My CSA happened when I was about 4 or 5. A relative too. It was a long long time ago and attitudes and legal processes were a lot different back then, so I have no relevant advice for you on that.
However, what I can tell you is that after the medical exam, which was done forcibly to a very scared little girl without any discussion or warning by the family GP, my parent's decided not to go to the police, and to brush it under the carpet. They never spoke to me about it again and if I touched on the subject it was abruptly shut down by them. The GP said that I was so young, and the abuse was not actual rape so I'd forget. I didn't.
All I saw around me was angry parents and I internalised that and blamed myself for their anger because I didn't have the understanding or the language to discuss or process what had been done to me, they felt that by discussing it would impede the forgetting that the GP said would happen (didn't help that it was a repressed religious upbringing either so 'rude' stuff was never openly discussed). I blamed myself. As an adult I was able to discuss what happened and how I felt but as a child, with my parents, I couldn't and that was what did the damage to me, not the actual incidents themselves. I was a bit of a wreck as a teen and in my twenties and I attribute a large part to my early childhood experiences.
These days there are specialised resources and child therapists that help a child so much. Avail of these all you can. Even if she seems fine and cannot verbalise it, she still needs to process it, and it will help her heal quicker than I did.
I think you are doing wonderfully. I wish my mum had been like you when I was little.

**Activity 1**
Answer these questions using the account above:
(a) How old was the writer when the abuse happened?
(b) Who carried out the medical exam?
(c) According to the account, what did the damage, rather than the incidents themselves?
**Activity 2**
Can you quote the stretch of the account from "These days there" through "than I did."?

Dataset entries

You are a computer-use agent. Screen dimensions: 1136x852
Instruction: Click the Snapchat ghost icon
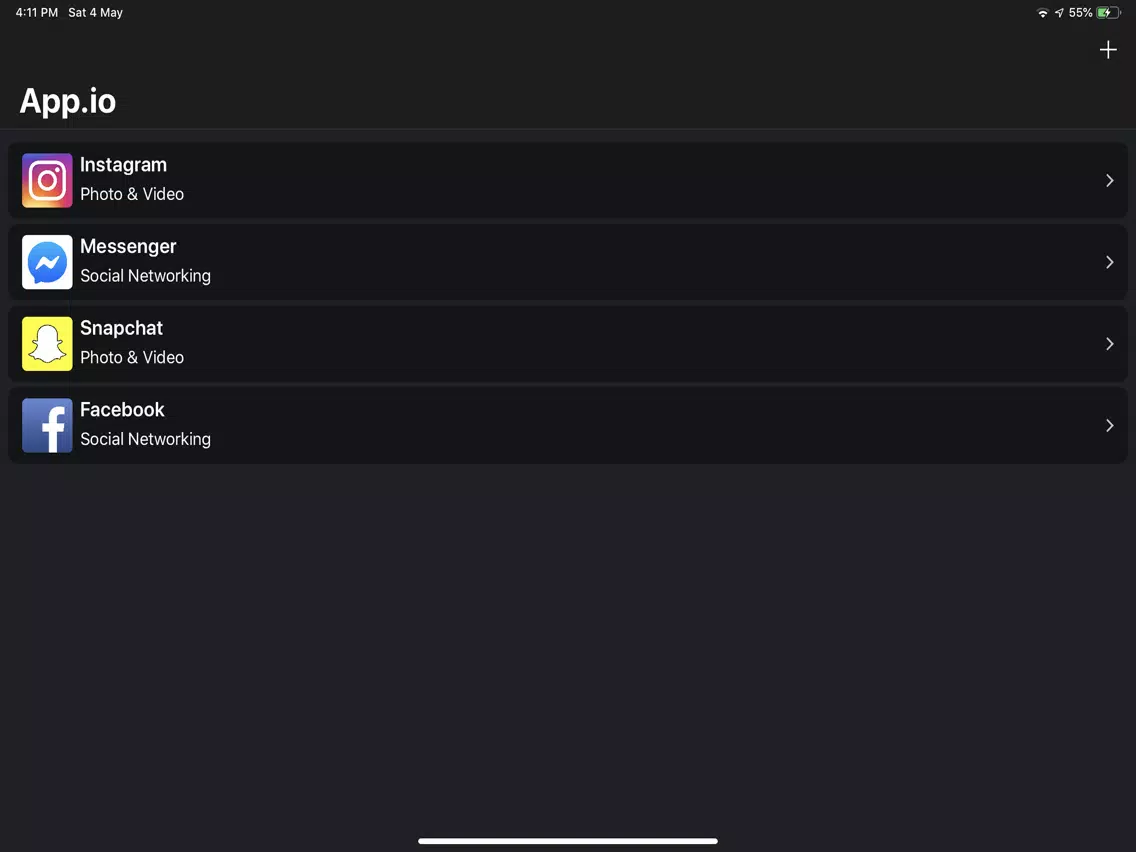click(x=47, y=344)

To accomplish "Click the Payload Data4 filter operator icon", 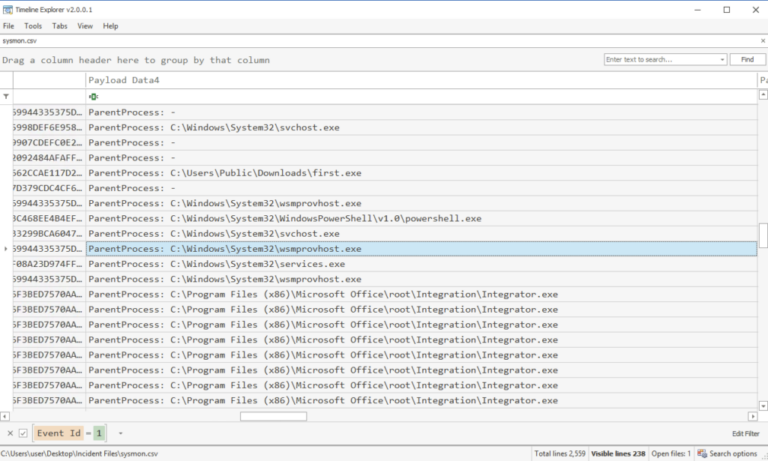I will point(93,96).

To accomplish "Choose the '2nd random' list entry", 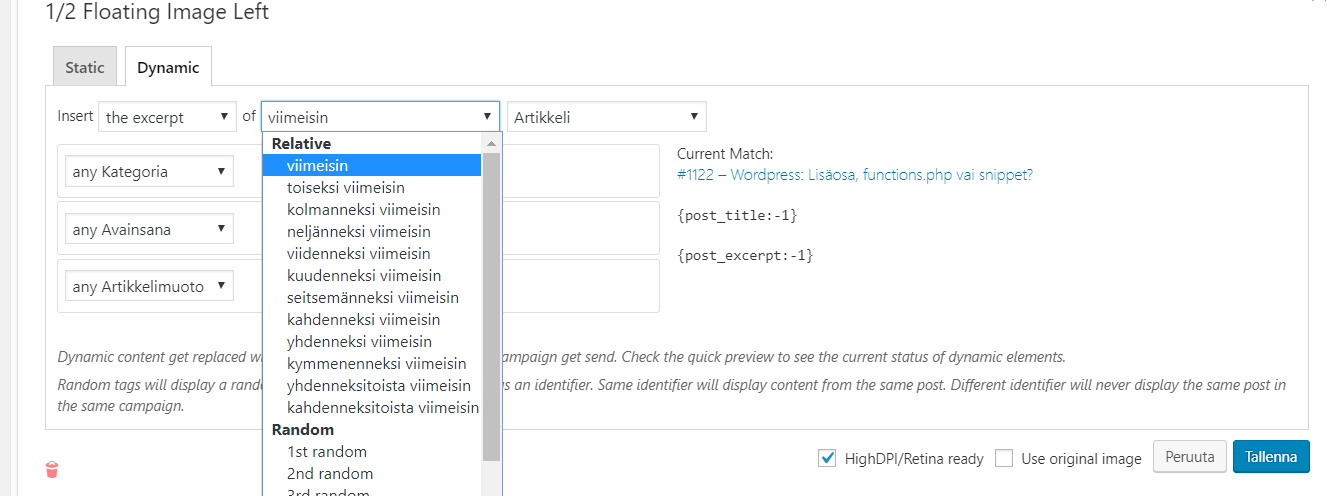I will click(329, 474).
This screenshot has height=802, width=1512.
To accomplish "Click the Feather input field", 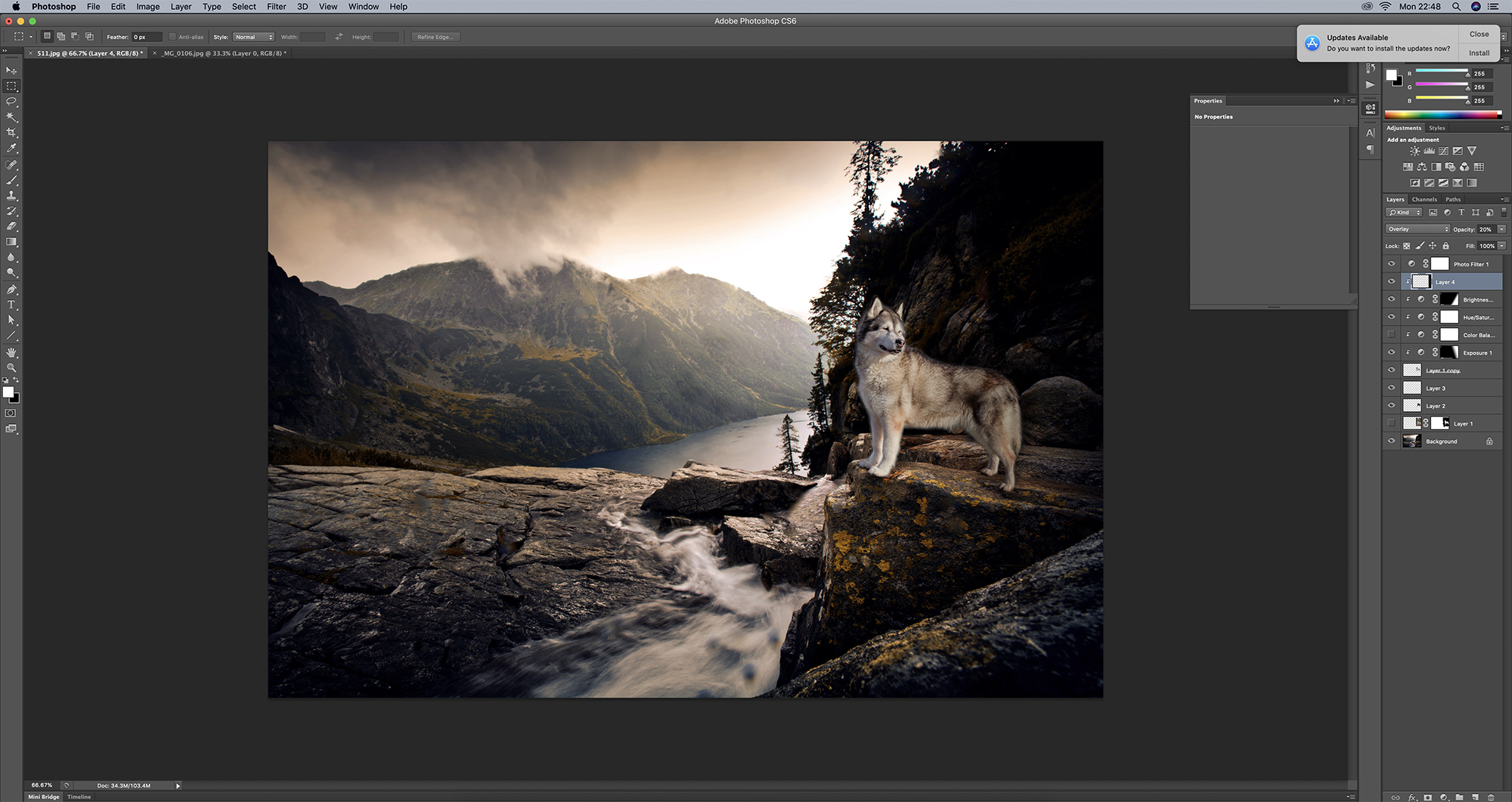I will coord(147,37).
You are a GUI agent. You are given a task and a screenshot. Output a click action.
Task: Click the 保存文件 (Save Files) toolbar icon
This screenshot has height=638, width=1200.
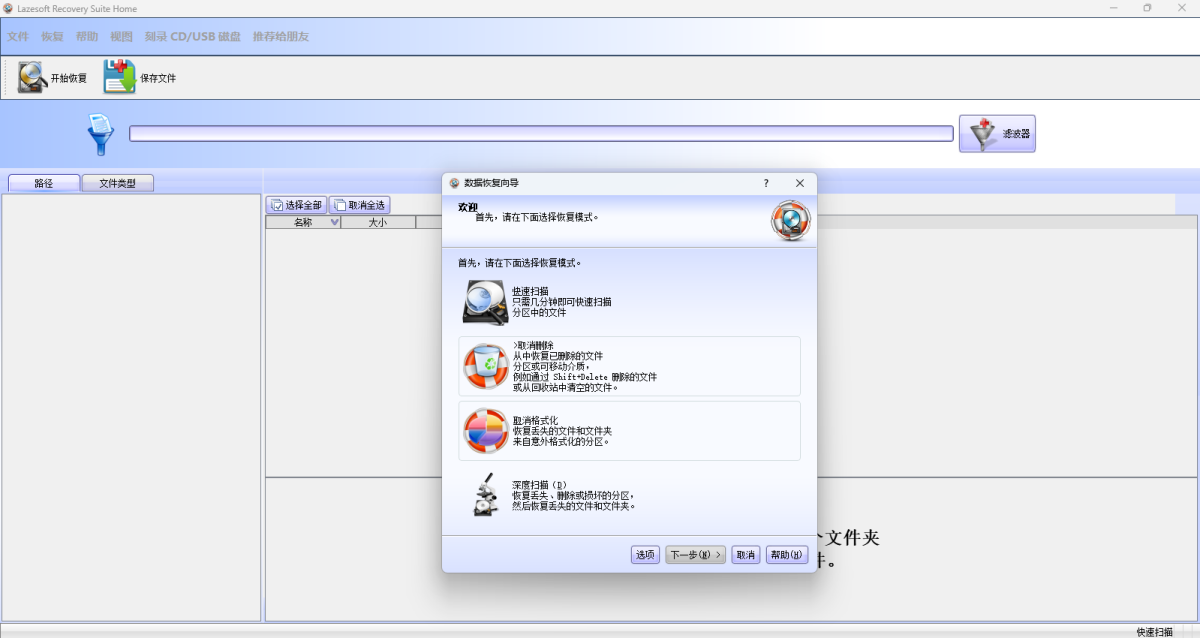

* * *

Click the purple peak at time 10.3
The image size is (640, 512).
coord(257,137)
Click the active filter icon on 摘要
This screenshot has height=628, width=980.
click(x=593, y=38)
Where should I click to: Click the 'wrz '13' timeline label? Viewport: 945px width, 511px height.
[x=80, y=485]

**Worked solution 1**
(a) About 4 or 5.
(b) The family GP.
(c) Being unable, as a child, to discuss what happened with the writer's parents.

**Worked solution 2**
These days there are specialised resources and child therapists that help a child so much. Avail of these all you can. Even if she seems fine and cannot verbalise it, she still needs to process it, and it will help her heal quicker than I did.